The pride of her teachers
She has passed the baccalaureate with remarkable success and, what is perhaps more important, with the admiration of her classmates and teachers. "She is a humble person, very receptive and grateful", explains Bernat Juan, the director of Pedraforca. "Having a student like Maissae forces you to adapt, but you do it with pleasure, because she always does her best", he says. And he describes his student's stubbornness: "She had limited hours and had to leave class, but you could always see her turning her neck, because she wanted to stay and not miss anything. She is always eager to know more". It is a source of pride for the faculty that Maissae has reached the PAU, despite the fact that, even in this case, life had prepared another obstacle for her: "I wanted to dedicate the last week to studying, but I caught bronchitis and I spent every day in bed, focused on doing pulmonary rehabilitation to get to the exam well".

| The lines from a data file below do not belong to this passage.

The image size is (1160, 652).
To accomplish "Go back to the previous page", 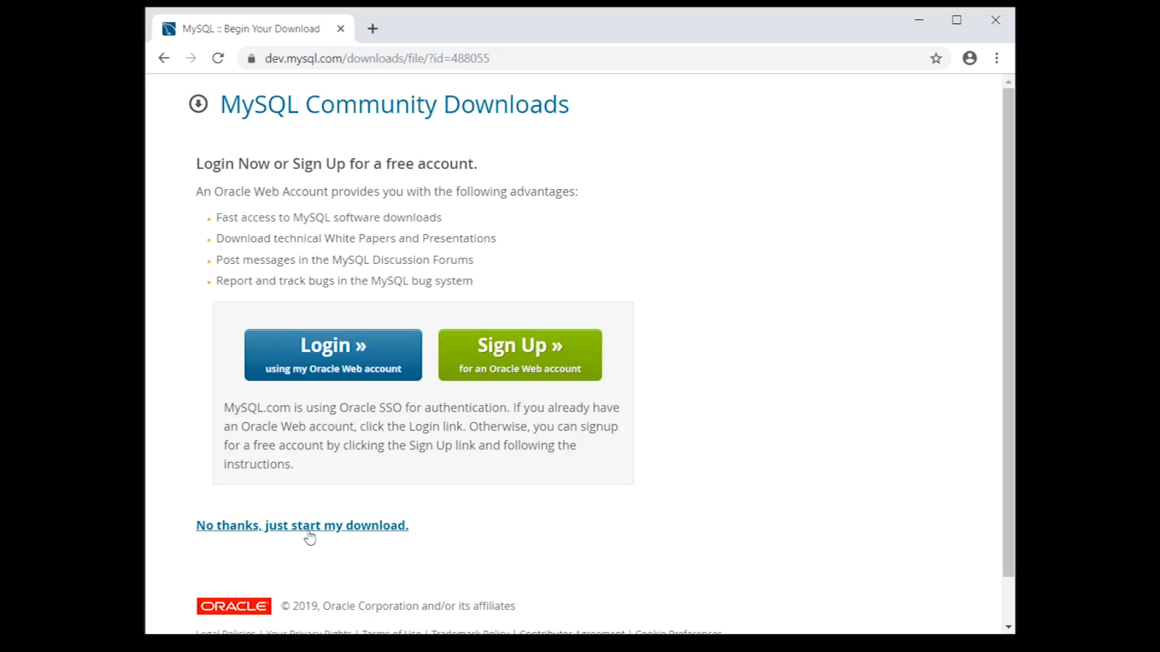I will (163, 58).
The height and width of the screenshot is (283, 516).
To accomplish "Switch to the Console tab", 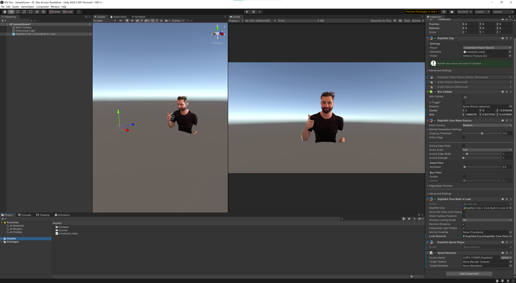I will tap(25, 215).
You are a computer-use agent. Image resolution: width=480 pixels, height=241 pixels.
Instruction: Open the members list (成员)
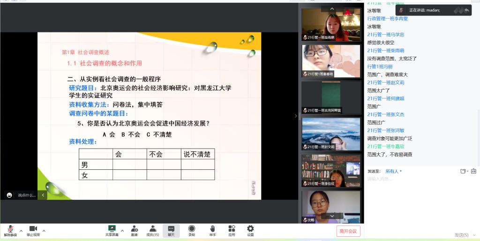(152, 229)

In exceptional cases, students take the exams a week later, and only on rare occasions does the Generalitat allow students to take the exam at home. "An examiner will come to the house for three days. At first I was a bit embarrassed, but deep down I thought it was better than not going to the university to take the exam and wasting a lot of time going back and forth every day", she says. Maissae took the same exams as the rest of the students in the specific part (the three languages, maths and history), but with more time and dictating every answer to the teacher, including the Catalan, Spanish and English essays and all the maths procedures, an exam in which she didn't make a single mistake. When she saw her average of eight in the PAU, she burst into tears of joy and emotion: "University is a different world and I'm really looking forward to this experience".
She then had to make one last decision: "I didn't know what to study. When I was little I thought about becoming a pharmacist, then a doctor, even though I know I wouldn't be able to practice. She never gave up: "I searched the internet to see what options I had to do something in the laboratory or research, and I found biomedicine and I really liked it". Now she hopes to enter the campus of the University of Barcelona in Bellvitge, also thanks to the places reserved for students with disabilities. But if she finally can't get in and has to study a second or third option -she has chosen biotechnology or biology-, she knows that the world won't stop: "There are always ways to get where we want to go".